Rewrite the rows starting at the line that has "Given: Select the 'Current" and ending after the line that has "The height and width of the screenshot is (576, 1224).", replacing "Facebook" with "Twitter" and leaving everything else unchanged.

--- begin Data for the task ---

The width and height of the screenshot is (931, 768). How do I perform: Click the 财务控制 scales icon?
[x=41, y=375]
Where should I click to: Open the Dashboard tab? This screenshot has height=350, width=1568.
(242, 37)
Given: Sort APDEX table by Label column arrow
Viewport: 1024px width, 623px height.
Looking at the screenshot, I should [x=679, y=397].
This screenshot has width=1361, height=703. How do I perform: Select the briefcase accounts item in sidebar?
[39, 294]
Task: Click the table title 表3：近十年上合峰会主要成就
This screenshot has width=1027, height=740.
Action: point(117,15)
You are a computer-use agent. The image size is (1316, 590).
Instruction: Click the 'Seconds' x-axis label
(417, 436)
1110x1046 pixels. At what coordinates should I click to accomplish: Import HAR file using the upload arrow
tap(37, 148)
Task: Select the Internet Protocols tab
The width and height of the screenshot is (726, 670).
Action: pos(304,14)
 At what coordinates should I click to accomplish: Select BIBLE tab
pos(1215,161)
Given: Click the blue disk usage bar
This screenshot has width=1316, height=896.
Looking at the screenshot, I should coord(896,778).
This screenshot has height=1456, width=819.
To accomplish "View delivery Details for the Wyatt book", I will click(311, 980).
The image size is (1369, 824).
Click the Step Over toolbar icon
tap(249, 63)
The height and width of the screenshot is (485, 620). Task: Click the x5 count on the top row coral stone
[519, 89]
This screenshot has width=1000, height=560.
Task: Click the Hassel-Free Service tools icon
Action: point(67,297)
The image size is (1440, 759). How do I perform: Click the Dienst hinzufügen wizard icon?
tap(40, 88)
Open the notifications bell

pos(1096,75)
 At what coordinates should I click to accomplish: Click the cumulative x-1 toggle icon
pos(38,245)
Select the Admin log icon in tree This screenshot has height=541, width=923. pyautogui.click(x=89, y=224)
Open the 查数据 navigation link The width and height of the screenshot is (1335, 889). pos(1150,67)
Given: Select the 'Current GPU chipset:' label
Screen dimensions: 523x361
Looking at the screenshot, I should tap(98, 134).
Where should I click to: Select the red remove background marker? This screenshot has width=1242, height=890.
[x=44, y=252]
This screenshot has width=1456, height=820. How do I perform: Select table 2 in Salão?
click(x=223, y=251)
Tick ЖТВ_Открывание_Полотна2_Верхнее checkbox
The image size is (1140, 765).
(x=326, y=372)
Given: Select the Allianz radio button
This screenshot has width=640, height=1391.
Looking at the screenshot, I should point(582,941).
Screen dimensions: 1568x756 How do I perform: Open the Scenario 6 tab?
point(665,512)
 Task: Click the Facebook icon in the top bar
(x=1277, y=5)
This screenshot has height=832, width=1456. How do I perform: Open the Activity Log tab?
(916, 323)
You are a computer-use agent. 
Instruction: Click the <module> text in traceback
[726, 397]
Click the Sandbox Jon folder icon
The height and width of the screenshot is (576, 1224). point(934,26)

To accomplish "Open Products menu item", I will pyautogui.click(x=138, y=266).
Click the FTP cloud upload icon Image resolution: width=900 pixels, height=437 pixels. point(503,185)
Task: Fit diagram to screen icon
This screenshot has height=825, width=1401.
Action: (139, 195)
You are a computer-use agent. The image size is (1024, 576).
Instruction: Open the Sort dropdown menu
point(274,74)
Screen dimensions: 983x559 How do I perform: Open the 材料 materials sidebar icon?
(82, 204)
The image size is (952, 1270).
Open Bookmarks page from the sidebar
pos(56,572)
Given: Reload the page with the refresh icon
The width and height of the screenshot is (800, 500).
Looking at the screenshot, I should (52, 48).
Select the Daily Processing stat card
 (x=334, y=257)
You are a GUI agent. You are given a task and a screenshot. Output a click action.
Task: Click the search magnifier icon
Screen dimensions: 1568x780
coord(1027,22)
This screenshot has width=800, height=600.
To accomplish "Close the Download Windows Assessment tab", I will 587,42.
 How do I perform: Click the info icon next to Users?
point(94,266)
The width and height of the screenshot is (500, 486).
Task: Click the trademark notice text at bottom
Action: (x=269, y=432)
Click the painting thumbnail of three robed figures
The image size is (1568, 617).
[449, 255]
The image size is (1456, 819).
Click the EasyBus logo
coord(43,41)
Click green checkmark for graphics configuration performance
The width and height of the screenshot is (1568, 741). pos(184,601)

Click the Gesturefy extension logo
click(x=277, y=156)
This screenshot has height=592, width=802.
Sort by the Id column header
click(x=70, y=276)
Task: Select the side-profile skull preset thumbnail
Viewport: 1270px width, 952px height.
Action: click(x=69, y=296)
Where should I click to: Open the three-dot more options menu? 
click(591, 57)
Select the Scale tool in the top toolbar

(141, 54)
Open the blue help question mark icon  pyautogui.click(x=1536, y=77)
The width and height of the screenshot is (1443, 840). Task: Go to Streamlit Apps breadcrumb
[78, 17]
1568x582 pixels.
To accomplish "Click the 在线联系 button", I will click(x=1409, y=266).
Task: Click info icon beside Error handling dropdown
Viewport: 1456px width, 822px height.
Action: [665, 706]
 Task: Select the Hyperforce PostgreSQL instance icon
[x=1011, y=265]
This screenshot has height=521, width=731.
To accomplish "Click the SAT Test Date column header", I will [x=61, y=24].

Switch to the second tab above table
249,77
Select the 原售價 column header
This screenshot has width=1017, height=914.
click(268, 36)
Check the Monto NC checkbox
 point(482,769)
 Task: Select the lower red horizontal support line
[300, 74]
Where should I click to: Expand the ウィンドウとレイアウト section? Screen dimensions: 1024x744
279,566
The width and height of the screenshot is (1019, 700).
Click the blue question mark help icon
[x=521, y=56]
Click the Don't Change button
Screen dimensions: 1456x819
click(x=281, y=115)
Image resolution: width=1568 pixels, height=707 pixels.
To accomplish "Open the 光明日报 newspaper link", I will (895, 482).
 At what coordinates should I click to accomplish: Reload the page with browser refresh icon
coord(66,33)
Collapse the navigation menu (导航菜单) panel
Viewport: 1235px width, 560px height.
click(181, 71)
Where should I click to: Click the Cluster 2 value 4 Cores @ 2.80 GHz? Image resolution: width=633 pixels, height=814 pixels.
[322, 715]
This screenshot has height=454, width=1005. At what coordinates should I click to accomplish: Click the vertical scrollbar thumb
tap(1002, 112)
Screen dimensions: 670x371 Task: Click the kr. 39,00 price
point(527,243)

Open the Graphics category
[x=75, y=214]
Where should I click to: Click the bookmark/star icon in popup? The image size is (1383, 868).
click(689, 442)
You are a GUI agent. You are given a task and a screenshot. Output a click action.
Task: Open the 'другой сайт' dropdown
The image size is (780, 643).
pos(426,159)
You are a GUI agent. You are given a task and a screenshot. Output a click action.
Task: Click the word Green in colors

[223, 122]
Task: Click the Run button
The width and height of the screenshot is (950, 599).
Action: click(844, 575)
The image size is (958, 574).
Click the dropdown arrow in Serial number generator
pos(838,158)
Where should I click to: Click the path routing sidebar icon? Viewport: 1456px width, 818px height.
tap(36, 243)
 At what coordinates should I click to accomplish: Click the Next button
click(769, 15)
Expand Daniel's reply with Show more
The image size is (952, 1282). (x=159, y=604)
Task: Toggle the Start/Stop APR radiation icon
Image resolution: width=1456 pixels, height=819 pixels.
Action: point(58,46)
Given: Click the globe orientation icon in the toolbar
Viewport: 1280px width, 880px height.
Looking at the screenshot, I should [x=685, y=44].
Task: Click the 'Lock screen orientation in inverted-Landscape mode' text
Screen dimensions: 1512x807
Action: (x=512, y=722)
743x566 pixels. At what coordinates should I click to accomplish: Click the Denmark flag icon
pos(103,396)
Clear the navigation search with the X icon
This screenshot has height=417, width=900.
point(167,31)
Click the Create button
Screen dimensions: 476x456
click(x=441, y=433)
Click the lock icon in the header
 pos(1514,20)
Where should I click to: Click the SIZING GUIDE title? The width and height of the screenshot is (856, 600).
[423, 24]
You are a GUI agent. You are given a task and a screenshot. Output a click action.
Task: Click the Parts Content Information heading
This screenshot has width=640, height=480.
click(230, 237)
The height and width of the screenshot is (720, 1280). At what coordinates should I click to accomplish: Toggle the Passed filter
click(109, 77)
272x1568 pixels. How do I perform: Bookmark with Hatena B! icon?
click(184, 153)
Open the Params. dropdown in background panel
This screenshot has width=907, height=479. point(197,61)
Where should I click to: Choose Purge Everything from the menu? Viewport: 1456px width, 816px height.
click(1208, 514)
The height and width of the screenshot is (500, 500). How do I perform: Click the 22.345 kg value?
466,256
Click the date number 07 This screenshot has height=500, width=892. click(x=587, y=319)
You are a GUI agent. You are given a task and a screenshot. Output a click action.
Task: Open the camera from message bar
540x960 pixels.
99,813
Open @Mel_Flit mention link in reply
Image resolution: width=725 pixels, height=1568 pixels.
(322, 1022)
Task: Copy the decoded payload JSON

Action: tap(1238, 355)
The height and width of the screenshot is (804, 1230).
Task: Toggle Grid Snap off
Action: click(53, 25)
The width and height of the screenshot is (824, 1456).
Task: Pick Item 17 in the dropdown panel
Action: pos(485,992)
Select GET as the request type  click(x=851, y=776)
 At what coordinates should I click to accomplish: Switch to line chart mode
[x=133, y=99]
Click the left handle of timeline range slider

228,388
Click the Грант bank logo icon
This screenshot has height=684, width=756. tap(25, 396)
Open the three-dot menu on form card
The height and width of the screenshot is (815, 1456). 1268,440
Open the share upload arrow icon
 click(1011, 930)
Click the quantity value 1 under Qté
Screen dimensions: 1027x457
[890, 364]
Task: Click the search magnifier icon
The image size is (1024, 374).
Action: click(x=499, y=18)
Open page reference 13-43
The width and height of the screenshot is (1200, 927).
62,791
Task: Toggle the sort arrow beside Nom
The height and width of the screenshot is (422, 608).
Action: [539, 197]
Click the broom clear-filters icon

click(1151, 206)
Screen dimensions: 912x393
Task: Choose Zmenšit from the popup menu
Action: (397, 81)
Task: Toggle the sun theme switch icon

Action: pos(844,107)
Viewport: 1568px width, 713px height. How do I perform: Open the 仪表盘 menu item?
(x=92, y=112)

--- end Data for the task ---

## Solved problem
Given: Select the 'Current GPU chipset:' label
Screen dimensions: 523x361
Looking at the screenshot, I should tap(98, 134).
Where should I click to: Select the red remove background marker? This screenshot has width=1242, height=890.
[x=44, y=252]
This screenshot has width=1456, height=820. How do I perform: Select table 2 in Salão?
click(x=223, y=251)
Tick ЖТВ_Открывание_Полотна2_Верхнее checkbox
The image size is (1140, 765).
(x=326, y=372)
Given: Select the Allianz radio button
This screenshot has width=640, height=1391.
Looking at the screenshot, I should point(582,941).
Screen dimensions: 1568x756 How do I perform: Open the Scenario 6 tab?
point(665,512)
 Task: Click the Twitter icon in the top bar
(x=1277, y=5)
This screenshot has height=832, width=1456. How do I perform: Open the Activity Log tab?
(916, 323)
You are a computer-use agent. 
Instruction: Click the <module> text in traceback
[726, 397]
Click the Sandbox Jon folder icon
The height and width of the screenshot is (576, 1224). point(934,26)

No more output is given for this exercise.